╭─ SOURCE TEXT

Nodular fasciitis may present as a nonspecific soft-tissue lesion that mimics sarcoma or other neoplasms, and molecular testing may help support the diagnosis in challenging cases, according to a retrospective case series published in Pathology. Accurate recognition is clinically important because misdiagnosis can lead to unnecessary aggressive treatment for what is generally a benign, self-limiting lesion.
Researchers reviewed 29 cases of nodular fasciitis diagnosed over 9 years at a single institution. The cohort had a mean age of 33.5 years, ranged from 9 to 63 years, and showed no sex predominance.
Nineteen cases had nonspecific clinical or radiologic presentations or histologic features that raised diagnostic concern. The remaining 10 cases had more typical presentations, including superficial masses in young or middle-aged patients with clinicopathologic findings compatible with nodular fasciitis.

╰─
╭─ GIVEN ENTRIES

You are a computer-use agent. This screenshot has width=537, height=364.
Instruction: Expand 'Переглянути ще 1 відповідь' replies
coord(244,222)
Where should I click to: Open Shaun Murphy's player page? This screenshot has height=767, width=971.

╰─
╭─ GIVEN ENTRIES

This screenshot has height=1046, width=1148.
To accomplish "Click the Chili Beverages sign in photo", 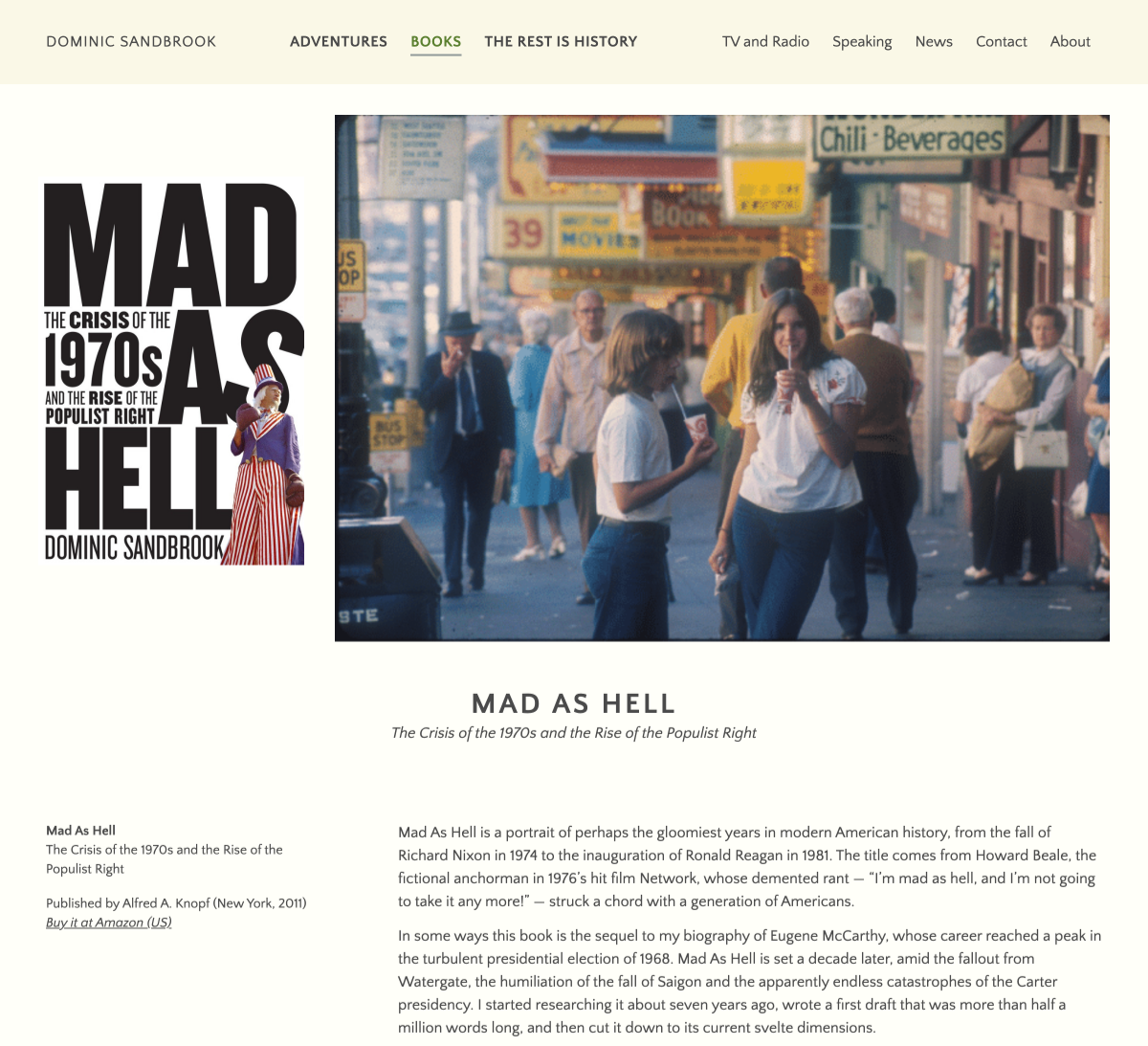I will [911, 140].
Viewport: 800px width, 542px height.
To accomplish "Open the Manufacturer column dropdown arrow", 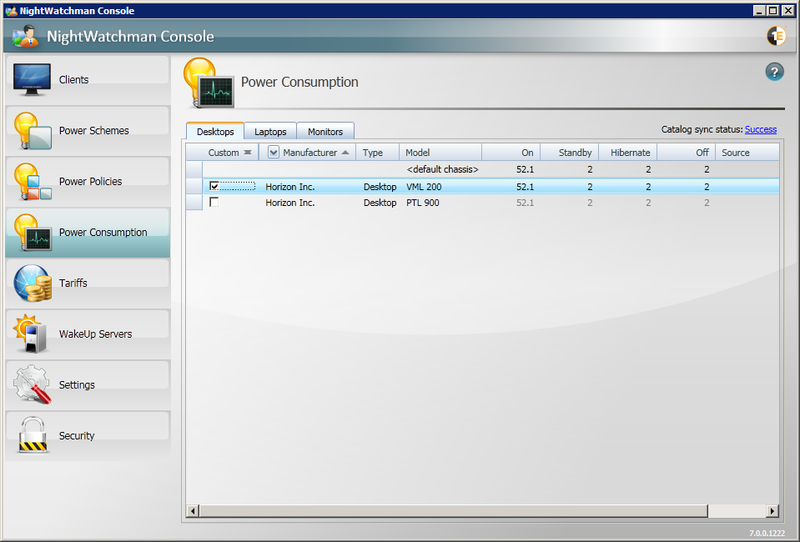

╰─

▸ **INSTRUCTIONS TO FOLLOW**
Rewrite the passage of the nodular fasciitis text starting with "Researchers reviewed 29" and going on through "no sex predominance.", replacing "cohort" with "patient group". The entries have no role in this work.

▸ **RESPONSE TO THIS EXERCISE**
Researchers reviewed 29 cases of nodular fasciitis diagnosed over 9 years at a single institution. The patient group had a mean age of 33.5 years, ranged from 9 to 63 years, and showed no sex predominance.